More than half of childhood hearing impairment is thought to be hereditary; Susceptibility to noise-induced hearing loss may also be genetically determined. These protectant combinations can be administered prior to, simultaneously with, or subsequently to exposure to noise other toxic insults. The combination of claim 1 comprising a combination of two of said protectant agents other than glutathione. 5. A method for treating sudden hearing loss in a patient comprising administering to said patient an effective amount of a protectant agent comprising a methionine protectant agent, said methionine protectant agent corresponding to Formula 1. These combinations include complementary agents that by various mechanisms produce the prophylactic and/or therapeutic effects of neuroprotection and preventing or ameliorating both temporary and permanent noise induced hearing loss. Jointly, the two sides of hearing loss can wreak havoc on a person’s quality of life, as the physical reality creates the loss and the psychological reality prevents people from treating it. More people could benefit from a hearing aid than in fact wear one. Tinnitus is commonly accompanied by hearing loss, and roughly 90 of persons with chronic tinnitus have some form of hearing loss (Davis and Rafaie, 2000; Lockwood et al, 2002). Most patients with noise trauma describe a whistling tinnitus (Nicholas-Puel et al,. Somatic tinnitus — tinnitus from the neck (cervical tinnitus) or jaw/TMJ related tinnitus. Hearing loss is the most common form of sensory impairment in humans and affects more than 40 million people in the United States alone. Over recent years, more than 100 genetic loci have been linked to hearing loss and many of the affected genes have been identified. Table 2: Genetic susceptibility and noise-induced hearing loss. Use of ototoxic medication was counted when participants reported medications of aminoglycoside, loop diuretics, antineoplastic drugs or non-steroidal anti-inflammatory drugs (missing for five participants). Patient consent: Obtained.

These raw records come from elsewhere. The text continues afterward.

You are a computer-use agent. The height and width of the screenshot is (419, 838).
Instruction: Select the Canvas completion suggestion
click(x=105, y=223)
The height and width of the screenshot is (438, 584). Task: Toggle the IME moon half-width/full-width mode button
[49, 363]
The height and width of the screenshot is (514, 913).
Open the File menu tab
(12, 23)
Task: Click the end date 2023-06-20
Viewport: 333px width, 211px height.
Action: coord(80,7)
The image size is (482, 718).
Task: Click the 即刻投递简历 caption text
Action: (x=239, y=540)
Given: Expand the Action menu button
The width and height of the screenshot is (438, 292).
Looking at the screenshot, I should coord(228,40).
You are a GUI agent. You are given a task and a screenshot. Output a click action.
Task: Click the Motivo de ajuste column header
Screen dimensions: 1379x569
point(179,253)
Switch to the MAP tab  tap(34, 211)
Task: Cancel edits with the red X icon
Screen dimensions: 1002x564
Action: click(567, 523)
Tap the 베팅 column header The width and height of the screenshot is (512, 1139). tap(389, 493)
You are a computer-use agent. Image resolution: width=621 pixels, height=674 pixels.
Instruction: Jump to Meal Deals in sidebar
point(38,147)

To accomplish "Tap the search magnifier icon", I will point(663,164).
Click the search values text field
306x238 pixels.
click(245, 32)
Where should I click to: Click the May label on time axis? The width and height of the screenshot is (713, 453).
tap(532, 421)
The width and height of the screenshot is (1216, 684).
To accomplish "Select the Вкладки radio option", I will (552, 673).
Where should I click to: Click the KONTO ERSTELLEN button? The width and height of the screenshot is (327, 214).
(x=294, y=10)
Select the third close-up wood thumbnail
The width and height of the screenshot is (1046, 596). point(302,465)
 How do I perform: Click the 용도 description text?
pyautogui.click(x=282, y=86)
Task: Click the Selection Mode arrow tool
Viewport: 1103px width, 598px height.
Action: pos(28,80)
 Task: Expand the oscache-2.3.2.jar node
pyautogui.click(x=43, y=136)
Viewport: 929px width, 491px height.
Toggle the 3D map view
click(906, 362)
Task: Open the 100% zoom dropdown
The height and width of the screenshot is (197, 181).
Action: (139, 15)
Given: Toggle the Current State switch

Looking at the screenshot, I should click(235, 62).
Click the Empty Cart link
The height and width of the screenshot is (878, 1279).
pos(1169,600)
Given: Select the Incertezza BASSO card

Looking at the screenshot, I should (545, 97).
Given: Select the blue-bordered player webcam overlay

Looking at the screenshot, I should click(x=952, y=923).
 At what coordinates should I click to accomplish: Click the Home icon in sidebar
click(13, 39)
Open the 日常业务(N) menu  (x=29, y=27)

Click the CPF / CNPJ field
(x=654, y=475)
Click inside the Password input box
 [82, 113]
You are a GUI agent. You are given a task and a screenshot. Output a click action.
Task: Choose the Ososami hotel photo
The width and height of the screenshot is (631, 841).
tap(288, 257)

Sensorineural Hearing Loss In Adults

Otoacoustic emissions (OAEs) are sounds of cochlear origin, which can be recorded by a microphone fitted into the ear canal. As part of the audiological diagnostic test battery, OAEs can contribute to differential audiological diagnosis, they can be used to monitor the effects of treatment and they can be helpful in the selection of hearing aids and of surgical options. OAEs’ sound pressure below 3 kHz, as otherwise drum vibrations would simply move air in and out of the ear canal. Hearing will be more sensitive and cochlear frequency resolution (and selectivity) will be more acute in a cochlea with less damping. This Clinical Practice Guideline addresses questions related to changes in hearing profile category and asymmetry. Sensorineural hearing loss (SNHL) is the most common type of HL in the general population and is usually related to long-term exposure to noise. 3 Risk factors include cumulative drug dose, duration of treatment, bacteraemia, renal or liver failure, and concomitant administration of drugs such as loop diuretics, that have a synergistic ototoxic effect. This study was divided into 2 parts of which the first relates to prevalence of the 6 known aminoglycoside-induced deafness mutations in the MT-RNR1 gene in a cohort of MDR-TB patients.5,6 Although these data have been published, they are cited where referred to in the text for completeness. Age, gender, history of noise exposure, specific aminoglycoside therapy, presence of tinnitus, HIV status and whether patients were on combination antiretroviral therapy (cART) were recorded.